**WHAT IS ASKED:**
A. Reproduce verbatim the part of the director removal text beginning with the words "The shareholders have" and ending after the words "remove the director.".
B. Answer from the director removal text:
(i) Absent a later time specified in the notice, when does a resignation take effect?
(ii) Besides the articles and the bylaws, an agreement described in which section can modify the provisions of the removal section?
(iii) Under removal by directors, what vote of the remaining directors is needed to remove a director?

**TEXT SHOWN:**
== == ==

The resignation is effective without acceptance when the notice is given
to the corporation, unless a later effective time is specified in the
notice. [TCR 94-124]
11-223 REMOVAL OF DIRECTORS.
Subdivision
1. Modification. The provisions of this section apply unless
modified by the articles, the bylaws, or an agreement described in
section 11-457.
Subdivision
2. Removal by directors. A director may be removed at any time,
with or without cause, if:
(a)
The director was named by the board to fill a vacancy;
(b)
The shareholders have not elected directors in the interval between
the time of the appointment to fill a vacancy and the time of the
removal; and
(c)
A majority of the remaining directors present affirmatively vote
to remove the director.
Subdivision
3. Removal by shareholders. One or all of the directors may
be removed at any time, with or without cause, by the affirmative
vote of the holders of the proportion or number of the voting power
of the shares of the classes or series the director represents sufficient
to elect them, except as provided in subdivision 4.
Subdivision
4. Exception for corporation with cumulative voting. In a corporation
having cumulative voting, unless the entire board is removed simultaneously,
a director is not removed from the board if there are cast against
removal of the director the votes of a proportion of the voting power
sufficient to elect the director at an election of the entire board
under cumulative voting.

== == ==

**SUPPLIED DATA:**
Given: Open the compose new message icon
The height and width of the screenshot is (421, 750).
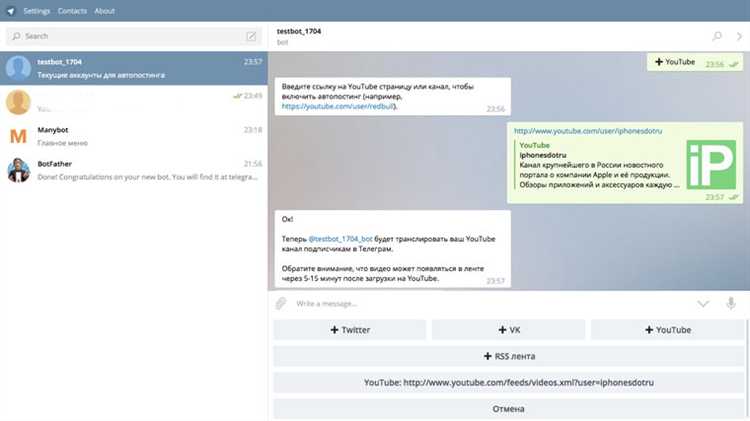Looking at the screenshot, I should pos(251,36).
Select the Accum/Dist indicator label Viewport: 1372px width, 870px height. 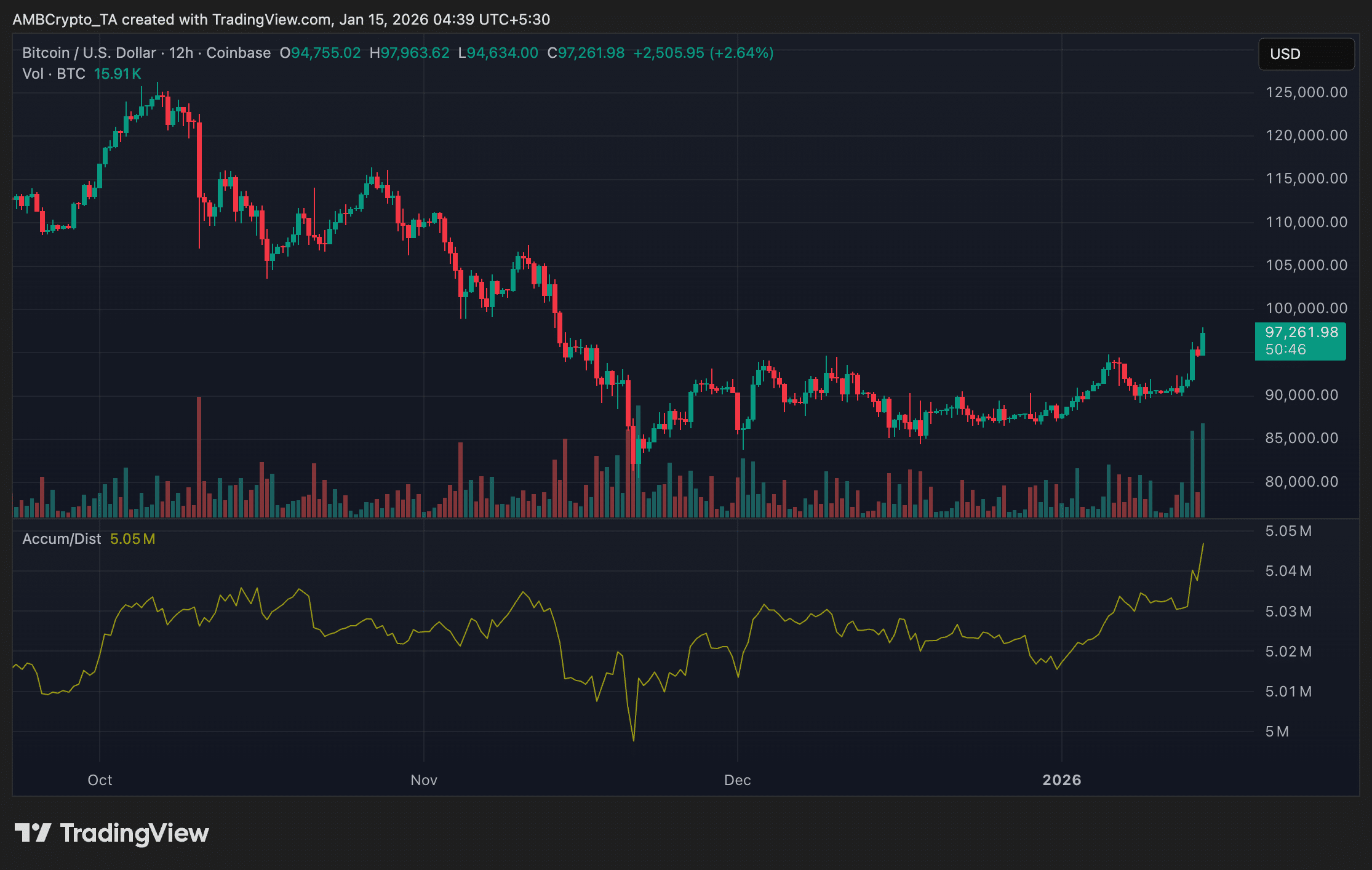62,539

== == ==

**WORKED ANSWERS:**
A.
The shareholders have not elected directors in the interval between
the time of the appointment to fill a vacancy and the time of the
removal; and
(c)
A majority of the remaining directors present affirmatively vote
to remove the director.

B.
(i) When the notice is given to the corporation, without acceptance.
(ii) Section 11-457.
(iii) An affirmative vote by a majority of the remaining directors present.